### Problem description
Every line from the one with "The height and width of the screenshot is (900, 1440)." to the one with "Screen dimensions: 1329x830", including those two, is to be copied exactly; all other lines of the entries below are left out.

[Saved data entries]
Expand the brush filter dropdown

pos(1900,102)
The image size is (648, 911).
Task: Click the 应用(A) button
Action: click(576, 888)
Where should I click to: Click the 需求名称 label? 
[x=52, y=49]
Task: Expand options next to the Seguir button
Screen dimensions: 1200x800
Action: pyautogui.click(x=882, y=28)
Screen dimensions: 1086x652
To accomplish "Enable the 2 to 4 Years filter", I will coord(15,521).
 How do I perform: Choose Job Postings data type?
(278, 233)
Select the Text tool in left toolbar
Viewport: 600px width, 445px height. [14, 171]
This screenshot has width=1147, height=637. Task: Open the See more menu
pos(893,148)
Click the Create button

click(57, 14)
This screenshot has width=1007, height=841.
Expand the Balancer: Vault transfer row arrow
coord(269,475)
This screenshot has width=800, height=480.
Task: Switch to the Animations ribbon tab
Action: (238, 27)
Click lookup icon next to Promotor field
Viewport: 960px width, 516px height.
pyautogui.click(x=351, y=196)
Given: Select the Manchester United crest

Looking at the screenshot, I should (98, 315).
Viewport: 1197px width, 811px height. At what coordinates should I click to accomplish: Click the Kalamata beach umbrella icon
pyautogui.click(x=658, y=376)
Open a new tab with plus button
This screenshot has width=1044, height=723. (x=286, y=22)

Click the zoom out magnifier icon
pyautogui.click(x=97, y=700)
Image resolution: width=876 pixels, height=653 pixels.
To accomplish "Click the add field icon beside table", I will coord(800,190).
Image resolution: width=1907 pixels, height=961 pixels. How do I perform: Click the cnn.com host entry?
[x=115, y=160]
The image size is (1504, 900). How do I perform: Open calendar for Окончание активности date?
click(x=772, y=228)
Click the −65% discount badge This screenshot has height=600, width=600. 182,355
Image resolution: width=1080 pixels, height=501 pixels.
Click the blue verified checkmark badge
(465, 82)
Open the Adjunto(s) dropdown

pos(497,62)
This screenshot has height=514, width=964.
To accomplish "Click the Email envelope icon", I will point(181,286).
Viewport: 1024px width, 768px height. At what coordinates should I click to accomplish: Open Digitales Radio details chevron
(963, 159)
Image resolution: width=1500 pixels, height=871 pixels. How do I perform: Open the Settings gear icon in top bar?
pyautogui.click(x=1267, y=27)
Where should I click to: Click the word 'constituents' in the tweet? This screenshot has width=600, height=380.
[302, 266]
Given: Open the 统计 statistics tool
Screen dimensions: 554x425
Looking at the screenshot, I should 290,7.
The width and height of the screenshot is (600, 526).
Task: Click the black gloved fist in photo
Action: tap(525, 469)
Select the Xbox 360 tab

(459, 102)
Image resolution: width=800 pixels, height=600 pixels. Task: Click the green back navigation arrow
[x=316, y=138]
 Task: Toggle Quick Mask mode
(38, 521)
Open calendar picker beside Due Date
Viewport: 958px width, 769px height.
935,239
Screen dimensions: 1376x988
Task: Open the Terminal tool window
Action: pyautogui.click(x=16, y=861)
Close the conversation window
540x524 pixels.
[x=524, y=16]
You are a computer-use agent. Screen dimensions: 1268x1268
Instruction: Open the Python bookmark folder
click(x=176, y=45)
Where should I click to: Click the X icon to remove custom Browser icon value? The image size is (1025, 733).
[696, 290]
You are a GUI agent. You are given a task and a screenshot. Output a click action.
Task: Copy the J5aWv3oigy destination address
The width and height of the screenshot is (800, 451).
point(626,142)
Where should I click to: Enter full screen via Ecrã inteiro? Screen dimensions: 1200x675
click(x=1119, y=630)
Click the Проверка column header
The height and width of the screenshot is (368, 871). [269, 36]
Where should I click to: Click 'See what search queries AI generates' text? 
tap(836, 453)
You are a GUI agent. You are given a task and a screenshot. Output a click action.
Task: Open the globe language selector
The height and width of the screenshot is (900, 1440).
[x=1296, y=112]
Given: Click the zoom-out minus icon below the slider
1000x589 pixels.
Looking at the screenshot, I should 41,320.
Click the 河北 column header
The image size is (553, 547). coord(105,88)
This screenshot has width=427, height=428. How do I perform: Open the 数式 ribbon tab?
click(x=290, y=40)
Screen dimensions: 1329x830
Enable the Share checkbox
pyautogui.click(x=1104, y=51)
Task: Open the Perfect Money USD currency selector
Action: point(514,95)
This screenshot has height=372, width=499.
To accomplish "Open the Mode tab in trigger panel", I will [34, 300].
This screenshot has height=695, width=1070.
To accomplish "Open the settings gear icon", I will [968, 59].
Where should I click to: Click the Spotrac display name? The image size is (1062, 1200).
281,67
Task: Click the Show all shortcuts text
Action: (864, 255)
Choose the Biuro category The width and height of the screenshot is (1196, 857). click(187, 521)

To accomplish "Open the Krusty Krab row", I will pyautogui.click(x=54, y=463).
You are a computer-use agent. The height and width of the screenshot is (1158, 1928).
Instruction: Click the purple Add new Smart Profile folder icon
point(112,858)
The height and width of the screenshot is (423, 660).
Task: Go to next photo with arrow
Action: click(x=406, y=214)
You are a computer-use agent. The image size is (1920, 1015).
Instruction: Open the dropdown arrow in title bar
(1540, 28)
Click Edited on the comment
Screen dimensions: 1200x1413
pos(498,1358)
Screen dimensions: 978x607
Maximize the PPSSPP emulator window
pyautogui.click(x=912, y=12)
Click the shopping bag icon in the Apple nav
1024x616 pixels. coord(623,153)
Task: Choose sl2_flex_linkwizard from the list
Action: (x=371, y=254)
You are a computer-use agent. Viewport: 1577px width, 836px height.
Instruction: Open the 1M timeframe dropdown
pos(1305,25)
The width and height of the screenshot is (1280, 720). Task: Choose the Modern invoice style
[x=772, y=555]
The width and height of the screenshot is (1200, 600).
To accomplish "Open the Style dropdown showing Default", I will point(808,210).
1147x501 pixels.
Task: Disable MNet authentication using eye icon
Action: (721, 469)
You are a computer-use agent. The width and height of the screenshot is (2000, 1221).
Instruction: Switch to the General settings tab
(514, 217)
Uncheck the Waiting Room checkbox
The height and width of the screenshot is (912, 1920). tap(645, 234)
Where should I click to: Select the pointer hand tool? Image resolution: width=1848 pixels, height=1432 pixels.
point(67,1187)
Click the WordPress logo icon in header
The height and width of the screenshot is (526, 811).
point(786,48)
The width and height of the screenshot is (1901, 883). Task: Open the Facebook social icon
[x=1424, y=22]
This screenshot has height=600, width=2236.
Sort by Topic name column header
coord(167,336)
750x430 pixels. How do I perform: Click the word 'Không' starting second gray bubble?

### Reply to the exercise
The height and width of the screenshot is (900, 1440).
[x=1296, y=112]
Given: Click the zoom-out minus icon below the slider
1000x589 pixels.
Looking at the screenshot, I should 41,320.
Click the 河北 column header
The image size is (553, 547). coord(105,88)
This screenshot has width=427, height=428. How do I perform: Open the 数式 ribbon tab?
click(x=290, y=40)
Screen dimensions: 1329x830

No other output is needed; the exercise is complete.